WHAT THIS TASK INVOLVES: Output all entries precisely.

• • • • •

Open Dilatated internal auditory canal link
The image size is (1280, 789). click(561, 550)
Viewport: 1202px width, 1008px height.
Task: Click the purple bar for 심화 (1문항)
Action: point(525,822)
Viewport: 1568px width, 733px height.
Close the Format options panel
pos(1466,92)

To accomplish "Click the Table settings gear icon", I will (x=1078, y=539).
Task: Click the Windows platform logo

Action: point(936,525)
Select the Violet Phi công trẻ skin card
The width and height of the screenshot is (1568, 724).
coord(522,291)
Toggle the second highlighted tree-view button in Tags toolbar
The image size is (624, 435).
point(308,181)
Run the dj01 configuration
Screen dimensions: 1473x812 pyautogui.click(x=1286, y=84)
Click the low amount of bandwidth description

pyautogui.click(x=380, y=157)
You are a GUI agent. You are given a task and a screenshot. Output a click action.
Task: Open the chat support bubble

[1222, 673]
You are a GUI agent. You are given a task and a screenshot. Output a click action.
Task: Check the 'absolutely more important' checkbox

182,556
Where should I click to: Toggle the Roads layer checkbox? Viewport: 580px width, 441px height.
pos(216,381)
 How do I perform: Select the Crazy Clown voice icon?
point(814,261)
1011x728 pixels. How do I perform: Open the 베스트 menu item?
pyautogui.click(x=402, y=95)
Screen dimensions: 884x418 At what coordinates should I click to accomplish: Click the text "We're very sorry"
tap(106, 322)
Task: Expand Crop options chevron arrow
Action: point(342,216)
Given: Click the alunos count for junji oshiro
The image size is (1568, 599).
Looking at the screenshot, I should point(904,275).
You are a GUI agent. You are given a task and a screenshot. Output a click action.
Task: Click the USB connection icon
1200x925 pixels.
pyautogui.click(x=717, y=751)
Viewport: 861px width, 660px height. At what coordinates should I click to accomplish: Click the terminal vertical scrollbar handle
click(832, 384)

• • • • •

PROBLEM SOLUTION:
Open Dilatated internal auditory canal link
The image size is (1280, 789). click(561, 550)
Viewport: 1202px width, 1008px height.
Task: Click the purple bar for 심화 (1문항)
Action: point(525,822)
Viewport: 1568px width, 733px height.
Close the Format options panel
pos(1466,92)

To accomplish "Click the Table settings gear icon", I will (x=1078, y=539).
Task: Click the Windows platform logo

Action: point(936,525)
Select the Violet Phi công trẻ skin card
The width and height of the screenshot is (1568, 724).
coord(522,291)
Toggle the second highlighted tree-view button in Tags toolbar
The image size is (624, 435).
point(308,181)
Run the dj01 configuration
Screen dimensions: 1473x812 pyautogui.click(x=1286, y=84)
Click the low amount of bandwidth description

pyautogui.click(x=380, y=157)
You are a GUI agent. You are given a task and a screenshot. Output a click action.
Task: Open the chat support bubble

[1222, 673]
You are a GUI agent. You are given a task and a screenshot. Output a click action.
Task: Check the 'absolutely more important' checkbox

182,556
Where should I click to: Toggle the Roads layer checkbox? Viewport: 580px width, 441px height.
pos(216,381)
 How do I perform: Select the Crazy Clown voice icon?
point(814,261)
1011x728 pixels. How do I perform: Open the 베스트 menu item?
pyautogui.click(x=402, y=95)
Screen dimensions: 884x418 At what coordinates should I click to accomplish: Click the text "We're very sorry"
tap(106, 322)
Task: Expand Crop options chevron arrow
Action: point(342,216)
Given: Click the alunos count for junji oshiro
The image size is (1568, 599).
Looking at the screenshot, I should point(904,275).
You are a GUI agent. You are given a task and a screenshot. Output a click action.
Task: Click the USB connection icon
1200x925 pixels.
pyautogui.click(x=717, y=751)
Viewport: 861px width, 660px height. At what coordinates should I click to accomplish: Click the terminal vertical scrollbar handle
click(832, 384)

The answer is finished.